Свадьба Матвеевых справлена была самым скромным домашним образом, и ввиду кратковременного отпуска, молодые на другой же день в подаренной им отцом коляске с четверкою лошадей, кучером и горничной отправились на своих в Киев, куда прибыли только на десятый день [133]133
  Жизнь сестры поэта Каролины (1819–1877) сложилась в замужестве несчастливо. После нескольких лет совместной жизни ее муж сошелся с другой женщиной; Каролина уехала с сыном за границу, где жила долгие годы, формально оставаясь в браке с Матвеевым. Около 1875 года она вернулась к мужу (после смерти его второй жены). Фет, посетивший в это время супругов Матвеевых в Киеве, сообщает («Мои воспоминания», ч. II, стр. 285), что сестра страдала манией преследования. Вскоре после этого Каролина Петровна Матвеева умерла (по семейному преданию Беккеров, сообщаемому Г. Блоком в «Летописи…», она была убита).


[Закрыть]
.

Несмотря на смертельные муки, мать из своего мрачного заточения заботилась о приданом Лины до мельчайших подробностей. С отъездом молодых в целом семействе внезапно почувствовалась томительная пустота. Я большую часть времени проводил наедине в бане, служившей мне помещением.
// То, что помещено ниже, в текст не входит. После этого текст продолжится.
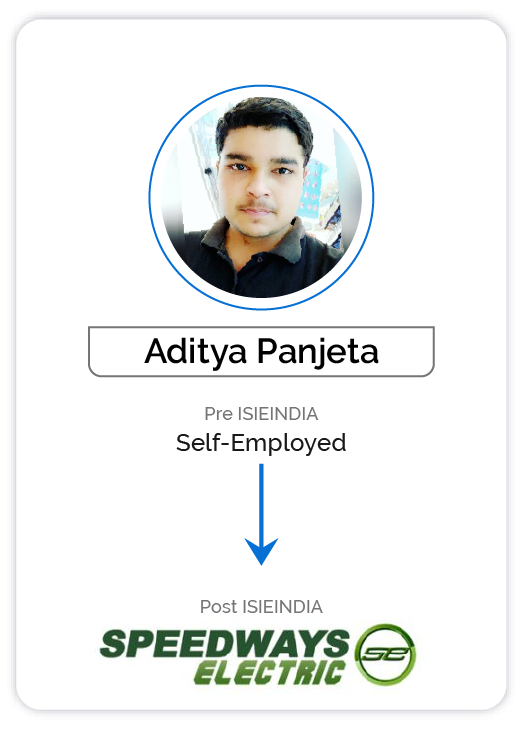Click the blue vertical arrow line
Viewport: 522px width, 730px height.
(x=261, y=503)
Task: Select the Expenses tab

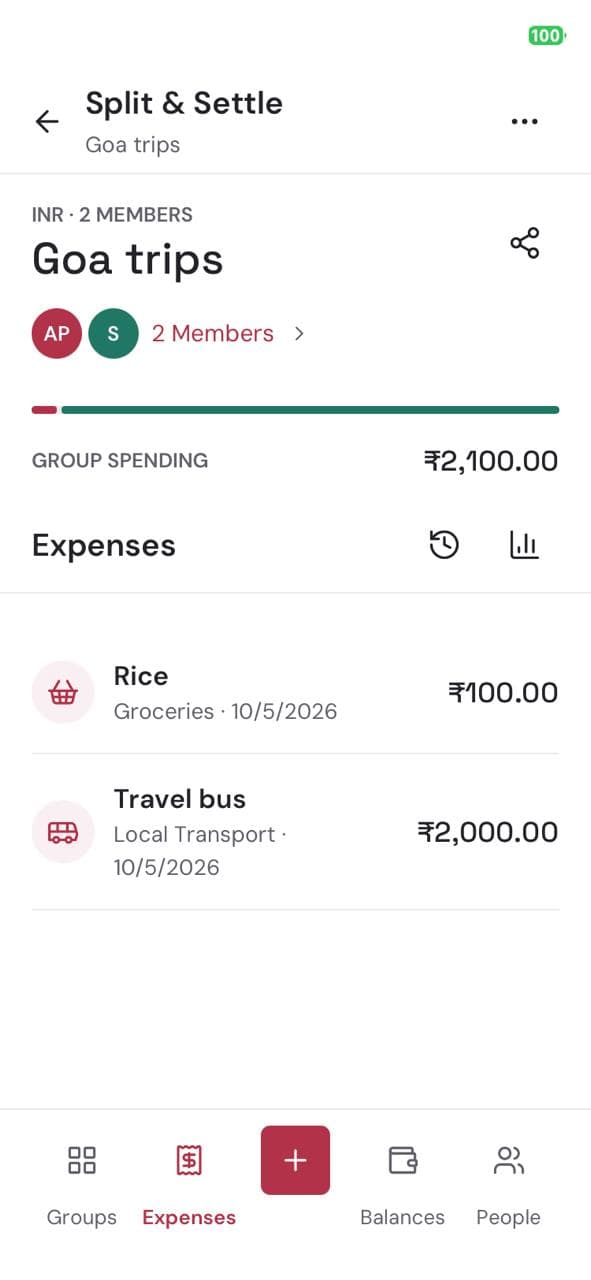Action: point(189,1186)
Однажды, когда после долгого чтения на сон грядущий, я только что заснул перед утренним светом, меня разбудил голос горничной, воскликнувшей: «Аф. Аф., пожалуйте поскорее во флигель, мамаша кончается».

Не прошло и двух минут, как, надев сапоги и халат, я уже тихонько отворял дверь в спальню матери. Бог избавил меня от присутствия при ее агонии; она уже лежала на кровати с ясным и мирным лицом, прижимая к груди большой серебряный крест. Через несколько времени и остальные члены семейства, начиная с отца, окружили ее одр. Усопшая и на третий день в гробу сохранила свое просветленное выражение, так что несловоохотливый отец по окончании панихиды сказал мне: «Я никогда не видал более прекрасного покойника».

Отпуская покойницу за 30 верст в родовое село Клейменово, отец поклонился ей в землю и сказал: «Скоро и я к тебе буду». Тем не менее он прожил еще 11 лет.